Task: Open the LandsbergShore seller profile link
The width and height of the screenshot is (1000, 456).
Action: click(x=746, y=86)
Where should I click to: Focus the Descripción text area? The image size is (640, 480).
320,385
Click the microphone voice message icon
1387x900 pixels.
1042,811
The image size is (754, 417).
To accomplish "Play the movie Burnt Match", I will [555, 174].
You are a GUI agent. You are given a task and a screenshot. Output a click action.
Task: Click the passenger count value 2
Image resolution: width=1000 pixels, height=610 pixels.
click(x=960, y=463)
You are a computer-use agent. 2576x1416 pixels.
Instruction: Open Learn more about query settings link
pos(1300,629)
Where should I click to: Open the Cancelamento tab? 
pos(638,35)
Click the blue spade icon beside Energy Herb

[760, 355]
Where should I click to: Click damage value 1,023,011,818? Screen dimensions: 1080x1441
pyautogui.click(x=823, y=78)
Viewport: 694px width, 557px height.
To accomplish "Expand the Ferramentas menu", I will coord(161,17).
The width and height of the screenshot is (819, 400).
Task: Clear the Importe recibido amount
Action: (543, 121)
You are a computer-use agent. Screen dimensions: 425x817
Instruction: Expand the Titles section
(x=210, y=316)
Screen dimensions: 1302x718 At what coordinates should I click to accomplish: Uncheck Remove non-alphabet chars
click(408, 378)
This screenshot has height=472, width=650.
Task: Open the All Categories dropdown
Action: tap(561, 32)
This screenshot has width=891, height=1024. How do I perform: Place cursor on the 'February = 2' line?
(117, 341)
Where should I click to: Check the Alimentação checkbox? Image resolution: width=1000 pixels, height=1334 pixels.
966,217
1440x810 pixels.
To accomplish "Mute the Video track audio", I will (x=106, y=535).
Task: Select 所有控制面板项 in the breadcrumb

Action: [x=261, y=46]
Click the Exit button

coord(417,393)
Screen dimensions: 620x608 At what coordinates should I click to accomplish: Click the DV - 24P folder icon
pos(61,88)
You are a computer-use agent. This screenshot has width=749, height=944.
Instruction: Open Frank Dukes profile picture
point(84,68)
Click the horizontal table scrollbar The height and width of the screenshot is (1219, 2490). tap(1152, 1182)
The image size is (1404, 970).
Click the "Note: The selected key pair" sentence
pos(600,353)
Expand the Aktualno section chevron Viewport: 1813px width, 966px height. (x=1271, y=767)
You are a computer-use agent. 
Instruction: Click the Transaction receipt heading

-- -- --

## Exercise prompt:
Repeat all of the records above exactly as they appear.

## Exercise result:
Task: Open the LandsbergShore seller profile link
The width and height of the screenshot is (1000, 456).
Action: click(x=746, y=86)
Where should I click to: Focus the Descripción text area? The image size is (640, 480).
320,385
Click the microphone voice message icon
1387x900 pixels.
1042,811
The image size is (754, 417).
To accomplish "Play the movie Burnt Match", I will [555, 174].
You are a GUI agent. You are given a task and a screenshot. Output a click action.
Task: Click the passenger count value 2
Image resolution: width=1000 pixels, height=610 pixels.
click(x=960, y=463)
You are a computer-use agent. 2576x1416 pixels.
Instruction: Open Learn more about query settings link
pos(1300,629)
Where should I click to: Open the Cancelamento tab? 
pos(638,35)
Click the blue spade icon beside Energy Herb

[760, 355]
Where should I click to: Click damage value 1,023,011,818? Screen dimensions: 1080x1441
pyautogui.click(x=823, y=78)
Viewport: 694px width, 557px height.
To accomplish "Expand the Ferramentas menu", I will coord(161,17).
The width and height of the screenshot is (819, 400).
Task: Clear the Importe recibido amount
Action: (543, 121)
You are a computer-use agent. Screen dimensions: 425x817
Instruction: Expand the Titles section
(x=210, y=316)
Screen dimensions: 1302x718 At what coordinates should I click to accomplish: Uncheck Remove non-alphabet chars
click(408, 378)
This screenshot has height=472, width=650.
Task: Open the All Categories dropdown
Action: tap(561, 32)
This screenshot has width=891, height=1024. How do I perform: Place cursor on the 'February = 2' line?
(117, 341)
Where should I click to: Check the Alimentação checkbox? Image resolution: width=1000 pixels, height=1334 pixels.
966,217
1440x810 pixels.
To accomplish "Mute the Video track audio", I will (x=106, y=535).
Task: Select 所有控制面板项 in the breadcrumb

Action: [x=261, y=46]
Click the Exit button

coord(417,393)
Screen dimensions: 620x608 At what coordinates should I click to accomplish: Click the DV - 24P folder icon
pos(61,88)
You are a computer-use agent. This screenshot has width=749, height=944.
Instruction: Open Frank Dukes profile picture
point(84,68)
Click the horizontal table scrollbar The height and width of the screenshot is (1219, 2490). tap(1152, 1182)
The image size is (1404, 970).
Click the "Note: The selected key pair" sentence
pos(600,353)
Expand the Aktualno section chevron Viewport: 1813px width, 966px height. (x=1271, y=767)
You are a computer-use agent. 
Instruction: Click the Transaction receipt heading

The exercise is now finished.